Le programme des trois journées de formation des inspecteurs ne vise pas l’enseignement de la lecture ou des maths mais l’explicitation des textes ministériels, ce qui n’est pas la même chose. » Il s’agit de conforter et d’outiller les inspecteurs du premier degré dans la conception d’un pilotage pédagogique adapté aux réalités de leur circonscription et tenant compte des quatre notes de service publiées au BO spécial du 26 avril 2018″, explique le document officiel. Ces quatre notes sont les « recommandations » ministérielles qui, au passage, se transforment en véritable programme. Le Café pédagogique avait publié en exclusivité le texte de ces « recommandations » deux semaines avant leur publication au JO. De nombreux chercheurs ont manifesté leur opposition à ces textes jugés purement idéologiques.
Pendant trois jours les inspecteurs vont devoir écouter Franck Ramus, un psycholinguiste reconnu, nommé par JM Blanquer au conseil scientifique qui a des certitudes sur ce qu’il faut enseigner. Ghislaine Dehaene, neuro scientifique épouse de Stanislas Dehaene est aussi au programme avec Eric Lambert, un spécialiste de la syllabe et Michel Fayol, membre également du conseil scientifique.
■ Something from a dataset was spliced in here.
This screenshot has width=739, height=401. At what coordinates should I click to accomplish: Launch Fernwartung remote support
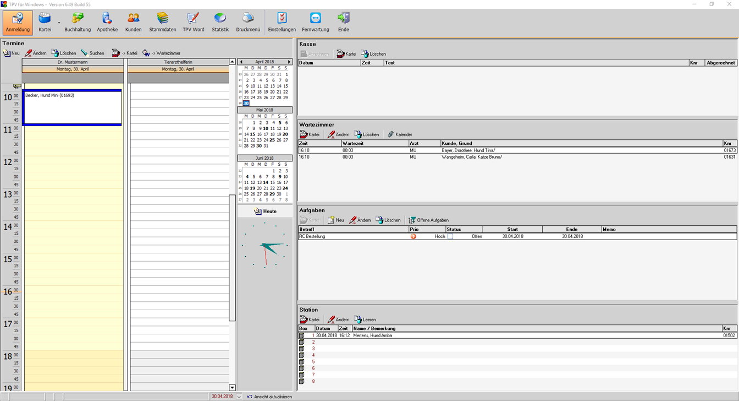click(x=315, y=23)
Les autres intervenants appartiennent à la garde rapprochée de JM BLanquer. Du coté de l’Inspection générale, interviennent aussi Caroline Pascal, nommée par lui doyenne de l’inspection générale, Marie Mégard, que le ministre vient de nommer doyenne du groupe enseignement primaire alors que ses collègues avaient fait un autre choix. Ou encore Vincent Stanek, un philosophe spécialiste de Schopenhauer que le ministre vient de nommer inspecteur général. Dans les autres intervenants on compte un historien specialiste de la vie politique, un linguiste, un spécialiste des cultures antiques.
Mais ce qui frappe d’abord ce sont les absents de ces journées de formation s’agissant de la lecture et des maths. C’est simple : aucun des grands spécialistes reconnus de cet enseignement n’est admis à parler devant les IEN. Roland Goigoux, dont les travaux guident les enseignants pour l’apprentissage de la lecture, avait expliqué « qu’aucune expérimentation n’a validé la méthode promue par le ministère et aucune comparaison internationale n’a conclu à sa supériorité ». Il n’est pas invité. Ils n’entendront pas non plus R Brissiaud ou R Charnay pour les maths. Le tri a aussi été fait dans l’institution qui a pour mission de guider les IEN : l’inspection générale. Viviane Bouysse, très appréciée des enseignants de maternelle, n’est pas au programme.
Les journées portent sur le pilotage, l’enseignement du vocabulaire et de la grammaire, la résolution de problèmes à l’école élémentaire et le « lire écrire au CP », confié à F Ramus. Les inspecteurs ne sont pas là pour connaitre les pratiques des enseignants de façon à les aider ou pour débattre sur ce qu’on sait de l’enseignement des fondamentaux. Mais pour faire appliquer ce qui a été présenté comme au départ comme des « recommandations » pour une école de la confiance et qui devient des instructions à appliquer.